____ Source passage
Teaching With Technology
USC Dornsife professors each take a 2013 Provost’s Prize for Teaching With Technology for research in which their students use diving computers and easily accessible technologies such as YouTube, WordPress and video.By Kevin Durkin
May 8, 2013
Three professors from USC Dornsife were awarded the 2013 Provost’s Prize for Teaching With Technology at the seventh annual Teaching With Technology conference held on May 6 at the Davidson Continuing Education Center.
The winners were James Haw, professor of chemistry and environmental studies, holder of the Ray R. Irani Chairman of Occidental Petroleum Chair in Chemistry, and director of the Environmental Studies program; David Ginsburg, assistant professor of environmental studies and a research associate in invertebrate zoology at the Natural History Museum of Los Angeles County; and Viet Nguyen, associate professor of English and American studies and ethnicity, and member of the steering committee for the USC Center for Transpacific Studies.
The Provost’s Prize recognizes USC faculty members who have devised innovative methods for incorporating technology in the classroom.
“Technology has become a key component of our efforts to ensure that USC students engage with a challenging, multifaceted curriculum that encourages intellectual inquiry, reflection, and scholarship with consequence,” said Vice Provost Beth Meyerowitz, who presented this year’s awards.
Haw and Ginsburg were recognized collectively for their work with the Environmental Studies Guam and Palau program, a three-week scientific diving program during which undergraduates conducted field research on complex environmental problems in remote, underwater locations.
During their time in Guam and Palau, students in the program produced blog posts that included self-produced digital imagery and uploaded short videos based on their field research.
In the water, students used technologies, such as diving computers and automated depth and temperature loggers, as well as underwater camera systems for shooting photographs and recording video of sea life, plants and coral reefs. At field stations they worked on tablets, laptops and external drives to mine, edit and share the large data sets generated by their research.
Nguyen was recognized for demonstrating how low-tech, low-cost multimedia can be integrated into a large, general education course for students from a variety of disciplinary backgrounds.
________
Required action 1: According to the article on teaching with technology, which technologies did students use in the water?
Required action 2: Why was Viet Nguyen recognized, according to the article on teaching with technology?
Required action 3: Proceed with the article on teaching with technology, picking up after its final sentence.
____ Provided information
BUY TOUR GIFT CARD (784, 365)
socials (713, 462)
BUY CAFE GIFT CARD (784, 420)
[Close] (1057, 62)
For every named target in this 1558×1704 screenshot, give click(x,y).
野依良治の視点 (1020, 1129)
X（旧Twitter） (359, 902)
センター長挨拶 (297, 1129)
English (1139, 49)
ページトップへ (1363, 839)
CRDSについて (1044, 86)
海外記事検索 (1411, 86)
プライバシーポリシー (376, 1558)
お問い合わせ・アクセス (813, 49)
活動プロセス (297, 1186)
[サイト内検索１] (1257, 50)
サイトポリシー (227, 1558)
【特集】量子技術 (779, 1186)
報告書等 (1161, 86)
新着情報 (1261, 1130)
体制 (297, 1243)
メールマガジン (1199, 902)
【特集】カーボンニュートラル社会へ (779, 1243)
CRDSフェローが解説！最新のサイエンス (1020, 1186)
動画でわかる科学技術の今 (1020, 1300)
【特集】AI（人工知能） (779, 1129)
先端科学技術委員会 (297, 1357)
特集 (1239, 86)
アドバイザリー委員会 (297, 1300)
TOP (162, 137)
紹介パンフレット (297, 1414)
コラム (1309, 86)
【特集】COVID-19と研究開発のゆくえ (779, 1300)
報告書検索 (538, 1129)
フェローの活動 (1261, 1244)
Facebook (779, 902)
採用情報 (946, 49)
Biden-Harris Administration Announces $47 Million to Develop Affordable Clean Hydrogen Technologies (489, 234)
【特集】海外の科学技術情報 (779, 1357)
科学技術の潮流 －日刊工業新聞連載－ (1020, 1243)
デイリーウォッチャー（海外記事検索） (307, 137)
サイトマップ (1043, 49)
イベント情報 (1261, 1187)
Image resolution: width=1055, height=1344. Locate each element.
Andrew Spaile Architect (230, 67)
________
Exercise response 1: Diving computers, automated depth and temperature loggers, and underwater camera systems.

Exercise response 2: Nguyen was recognized for demonstrating how low-tech, low-cost multimedia can be integrated into a large general education course. The course serves students from a variety of disciplinary backgrounds.

Exercise response 3:
Making use of easily accessible technologies, such as YouTube, WordPress and video, the 145 students in Nguyen’s course “The American War in Vietnam” worked in teams to interview survivors of the Vietnam War. The interviews were then posted on anotherwarmemorial.com.
The website serves a dual function as an archive for future versions of the course as well as for the greater public, a number of whom have posted comments, using the site as a resource for locating lost friends and sharing war memories.
The theme for this year’s conference was “Learning in Motion.” Speakers examined the role of technology at the nexus of mobility, learning and the health sciences.
“One of the valuable outcomes of the Teaching With Technology conference has been its effectiveness in promoting collaboration among faculty, students and staff from different schools, departments and fields on the University Park and Health Sciences campuses,” said Susan Metros, associate chief information officer of Technology-Enhanced Learning and associate vice provost.
“Notably, information technology has been expanding the boundaries of where, when and how learning takes place,” Metros said.
The event drew faculty, staff and students from 26 schools and departments.
The Teaching With Technology conference, which began in 2007, was sponsored by the Information Technology Services’ Technology-Enhanced Learning’s Center for Scholarly Technology, the Office of the Provost, the Center for Excellence in Teaching and the USC Libraries.